Aliados de Flávio se articulam para postergar a votação da PEC na CCJ para depois das eleições. A avaliação é de que se a matéria for aprovada neste momento, as chances do presidente Lula ser reeleito aumentam. Por isso, a oposição deve apresentar pedidos de vista — instrumento que suspende temporariamente a discussão de um projeto em uma comissão — e emendas para alterar o texto.
Na CCJ, também tramita uma PEC protocolada pelo líder da oposição no Senado Federal, Rogério Marinho (PL-RN), que cria um regime alternativo à CLT e ao modelo de fim da escala 6×1 apresentado pelo governo. O texto defendido pela oposição estabelece a remuneração de acordo com as horas trabalhadas, em comum acordo individual entre empregado e empregador.

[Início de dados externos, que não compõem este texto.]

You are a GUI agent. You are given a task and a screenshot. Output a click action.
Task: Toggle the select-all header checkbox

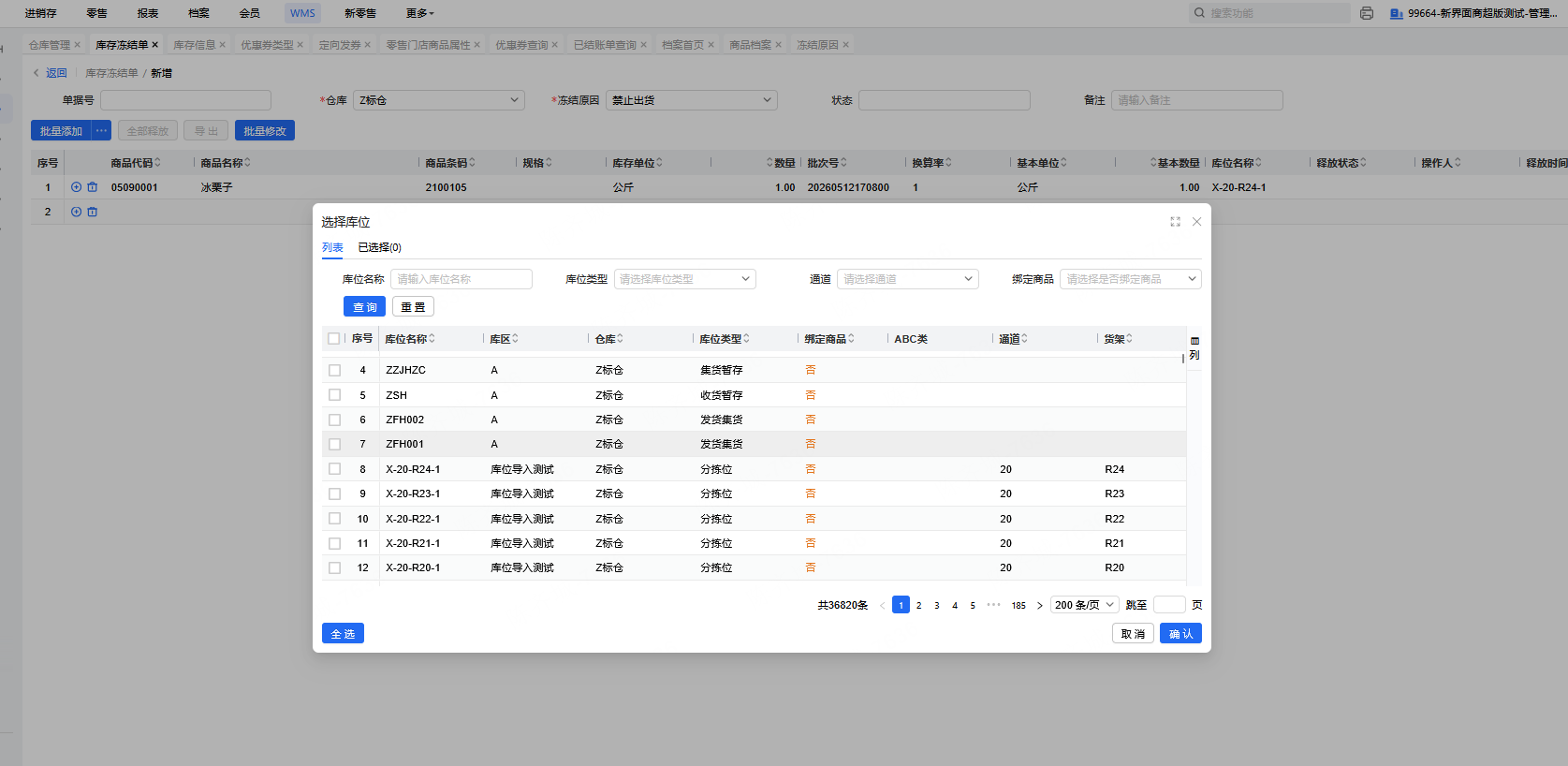[334, 339]
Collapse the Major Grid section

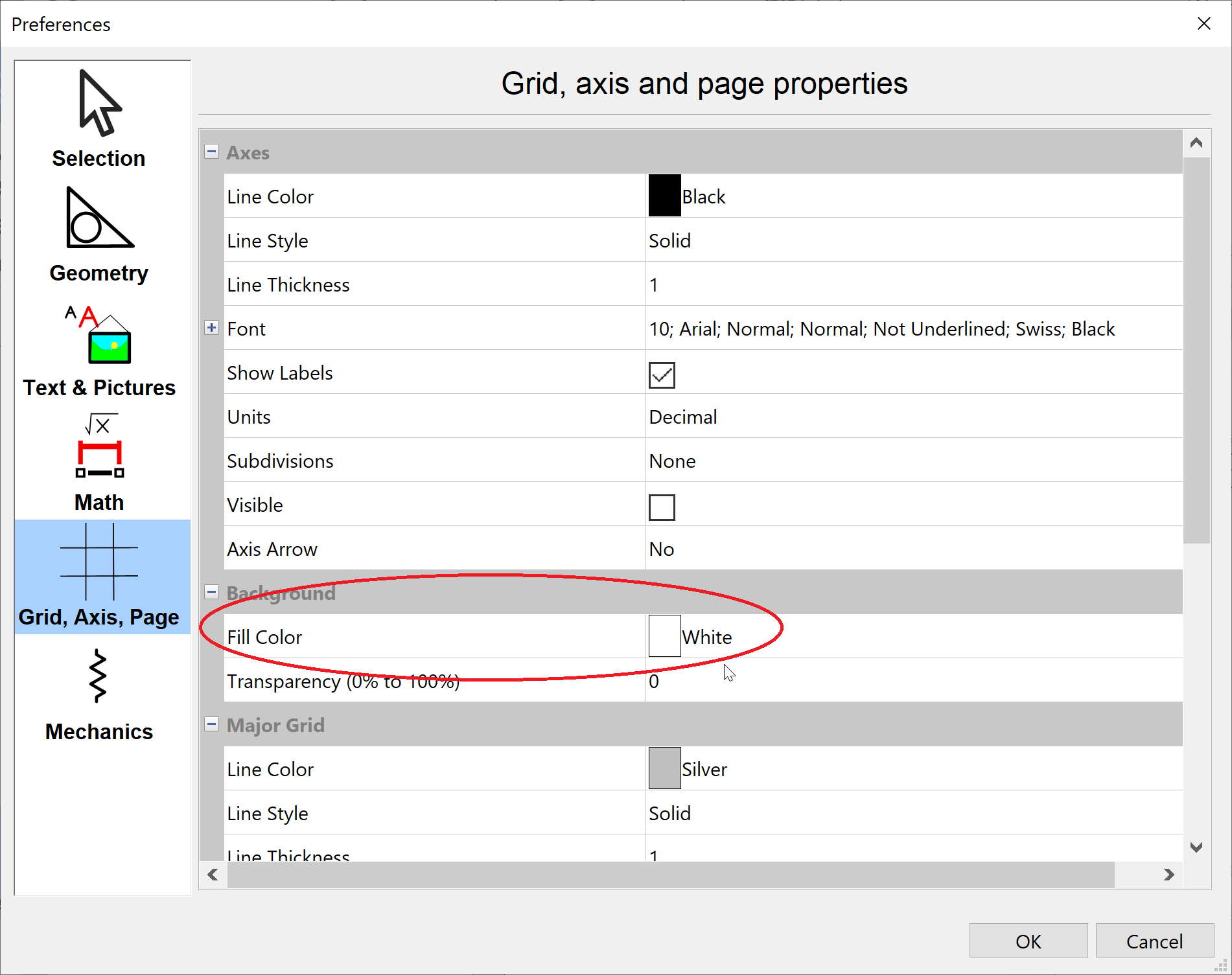[x=211, y=724]

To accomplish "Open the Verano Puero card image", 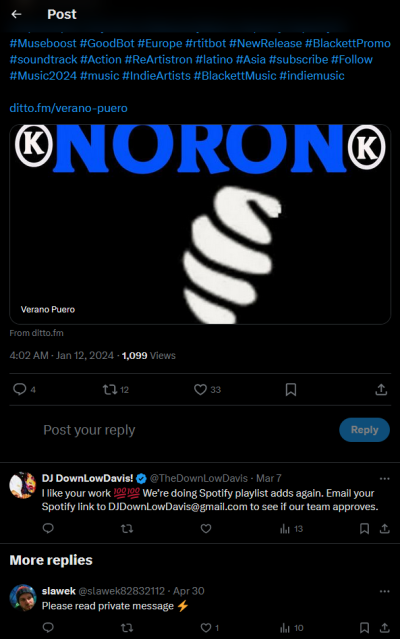I will [x=200, y=224].
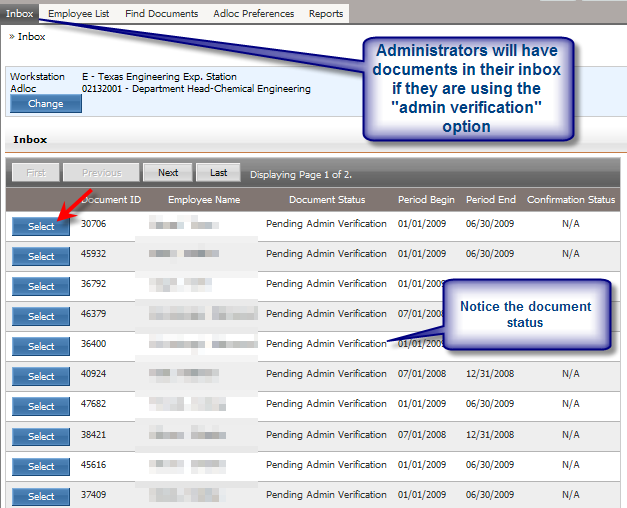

Conforme o regime interno do Senado, o pedido de vista somente pode ser aceito por uma única vez e pelo prazo máximo e improrrogável de cinco dias. Nesse cenário, Otto pode optar por prazos menores, como de algumas horas, para garantir a tramitação ágil da matéria no colegiado.
Durante evento no fim de semana, a coordenadora do plano econômico de governo de Flávio Bolsonaro, Daniella Marques, afirmou que a PEC é “um debate populista e inócuo na realidade atual das famílias brasileiras”. “É uma ficção dizer que está se concedendo alguma coisa enquanto quem produz não vai ter condição e vai ter um custo enorme em relação a isso”, acrescentou.
Aziz, no entanto, afirmou que a proposta não deve ser incluída no seu relatório da PEC 221/19 e avalia que a medida poderia abrir uma brecha na legislação. “O que você está tentando é melhorar a saúde mental das pessoas, porque você está tendo um excesso de carga horária, e isso não permite que a pessoa conviva com a família. Se você colocar hora extra, vai ter gente que vai querer fazer, então, a lei não vai valer”, explicou.
Da parte da oposição, há uma expectativa, também, de que, adiando a votação para depois das eleições, o texto defendido por eles seja debatido em conjunto com o do governo. Um líder falou ao Correio, sob reserva, que o presidente do Senado, Davi Alcolumbre (União-AP), estaria descumprindo um acordo firmado anteriormente, em que garantiu que a matéria só teria andamento após as eleições.
A expectativa da oposição é de que haja, no mínimo, audiências públicas para debater a matéria antes de ela ser apreciada pelo colegiado. Segundo fontes, há uma negociação em curso para que audiências públicas sobre a matéria ocorram também na semana de esforço concentrado prevista para a semana que vem.
O senador Eduardo Braga (MDB-AM), líder do partido na Casa, apresentou um requerimento de audiência pública para um aprofundamento da discussão sobre a importância e os impactos da mudança para a sociedade e para os setores produtivos. Ele sugeriu a presença de representantes de centrais sindicais, assim como dos setores que devem ser impactados economicamente com a medida.
A PEC 221/19 estava travada no Senado desde maio deste ano, quando foi aprovada na Câmara dos Deputados. Entre outras medidas, a proposta estabelece o limite de 40 horas semanais e oito horas diárias, com dois dias de folga semanais remunerados. A redução das 44 horas para 40 será gradual, reduzindo para 42 horas após 60 dias da publicação da emenda. Somente após 12 meses do término desse primeiro prazo é que o limite de 40 horas semanais passará a ser obrigatório.
A matéria teve andamento na Casa após uma melhora na relação entre Lula e Alcolumbre. Nas últimas semanas, eles tiveram uma série de encontros informais fora das agendas, em que discutiram o andamento de propostas prioritárias para o governo. Além do fim da escala 6×1, outra prioridade do governo, a PEC da Segurança Pública, também teve andamento na CCJ. Essa aproximação beneficia o petista, que consegue destravar uma proposta que cria uma forte bandeira popular voltada para os trabalhadores em ano eleitoral. Se aprovada, entra no rol de grandes entregas sociais da gestão atual.